■ Problem to solve ■
Only the lines from the one with "Instruction: Select the" through the end of the data below belong in the answer, restated word for word, pictures excluded.
Entries provided: Begin
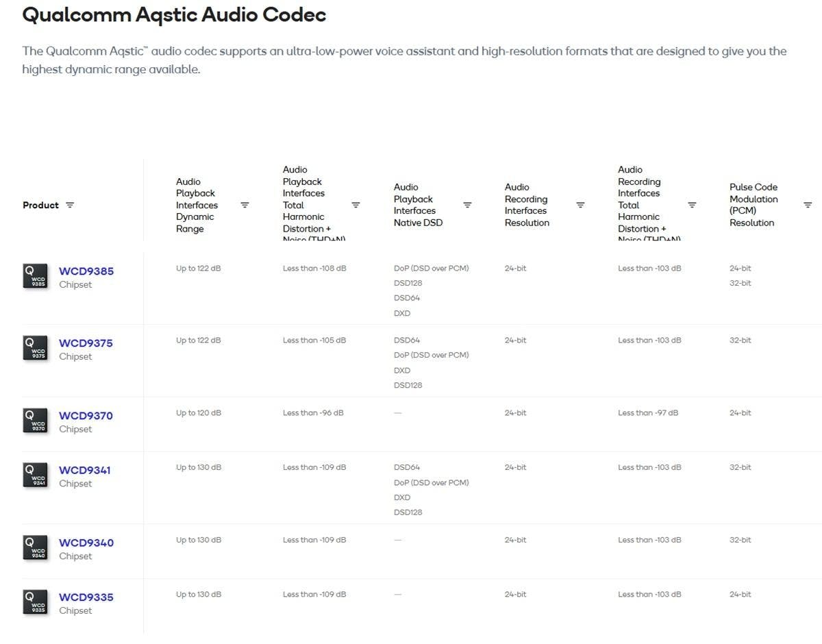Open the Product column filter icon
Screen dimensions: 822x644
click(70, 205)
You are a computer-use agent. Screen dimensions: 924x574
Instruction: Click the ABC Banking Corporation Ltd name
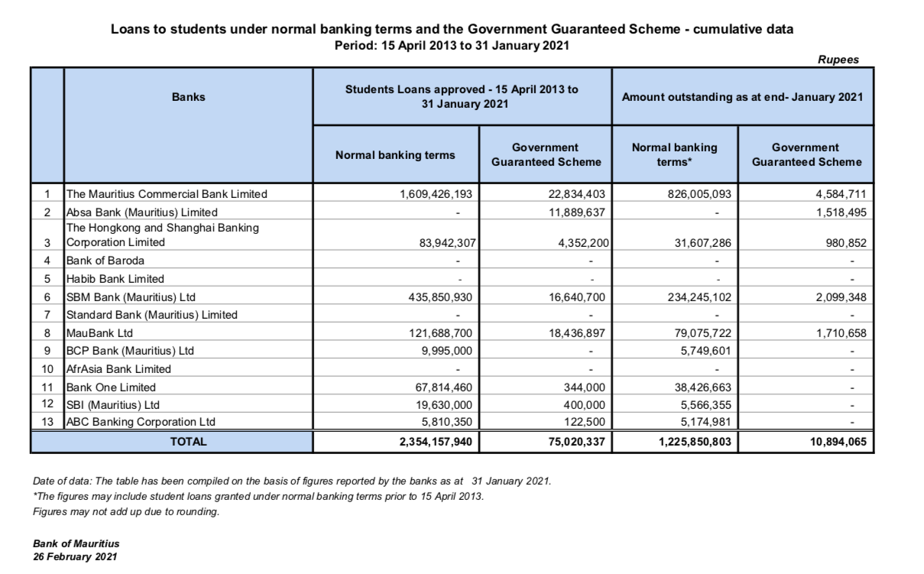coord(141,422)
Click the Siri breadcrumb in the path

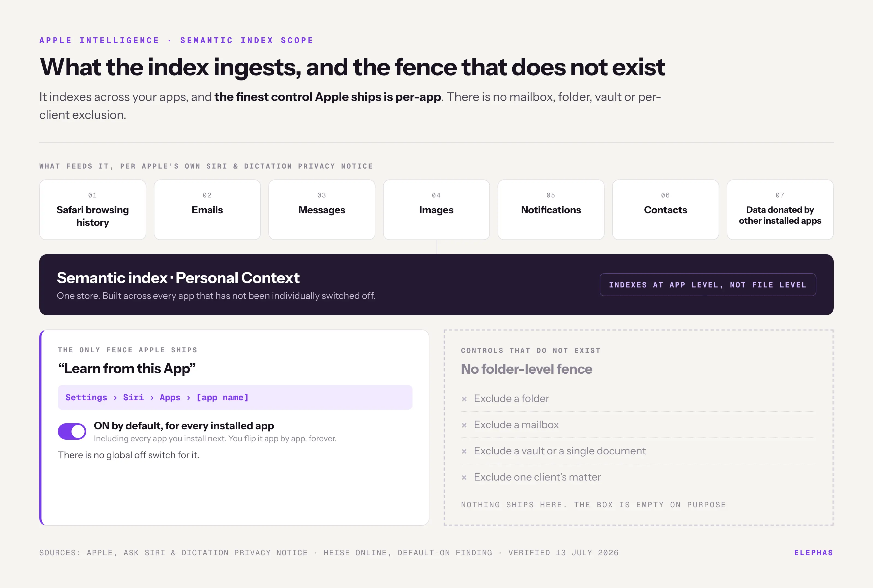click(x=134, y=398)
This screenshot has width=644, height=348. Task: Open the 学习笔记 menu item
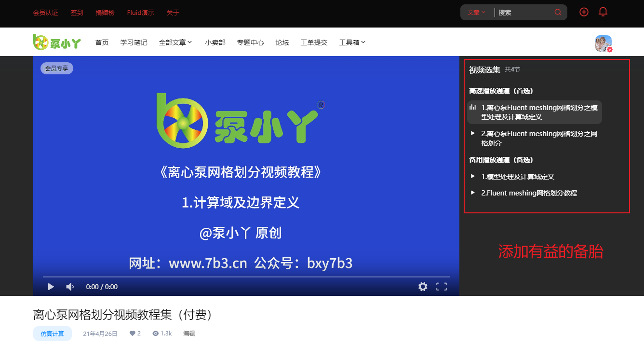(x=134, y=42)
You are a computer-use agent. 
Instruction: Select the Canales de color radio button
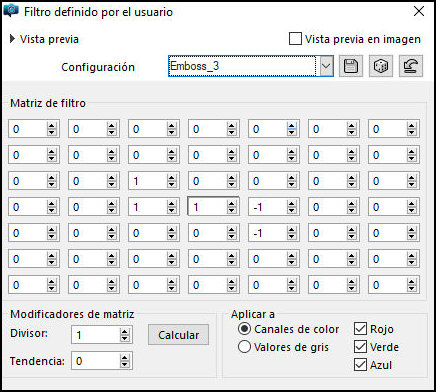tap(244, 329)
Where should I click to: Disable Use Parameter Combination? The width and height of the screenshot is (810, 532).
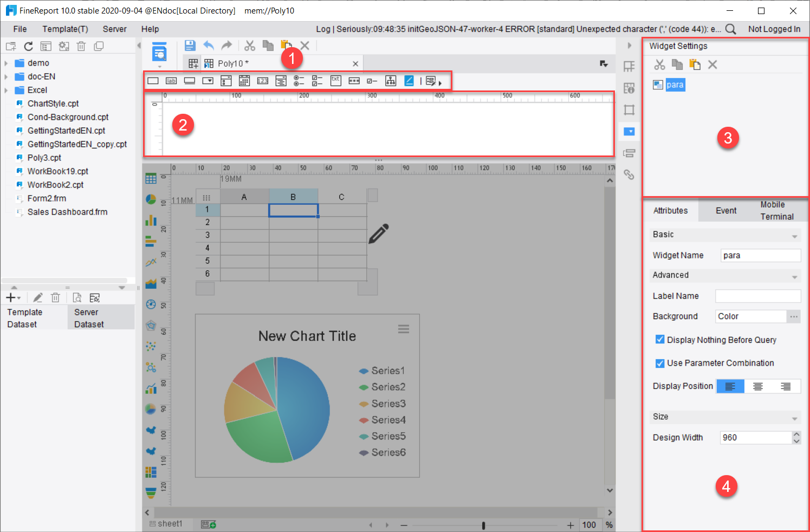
Entries provided: End
■ Task solution ■
Instruction: Select the Canales de color radio button
tap(244, 329)
Where should I click to: Disable Use Parameter Combination? The width and height of the screenshot is (810, 532).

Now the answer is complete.